■ Data supplied:
■ ■ ■ ■ ■ ■ ■

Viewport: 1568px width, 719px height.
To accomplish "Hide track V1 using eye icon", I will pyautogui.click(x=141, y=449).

■ ■ ■ ■ ■ ■ ■

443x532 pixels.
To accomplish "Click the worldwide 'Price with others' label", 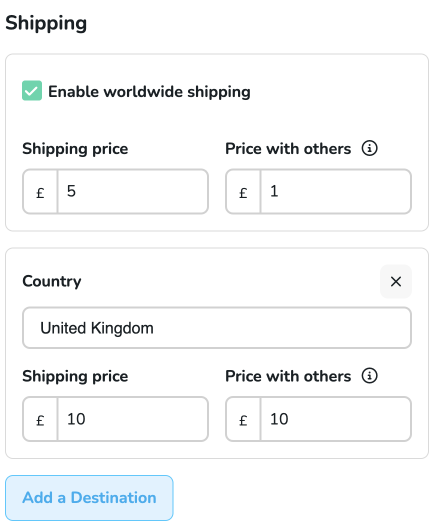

■ ■ ■ ■ ■ ■ ■

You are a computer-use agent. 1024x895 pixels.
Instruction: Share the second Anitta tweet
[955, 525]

■ ■ ■ ■ ■ ■ ■

■ What the task requires: Filter the entries above down to the lines containing the word "pixels".

■ Your solution:
443x532 pixels.
You are a computer-use agent. 1024x895 pixels.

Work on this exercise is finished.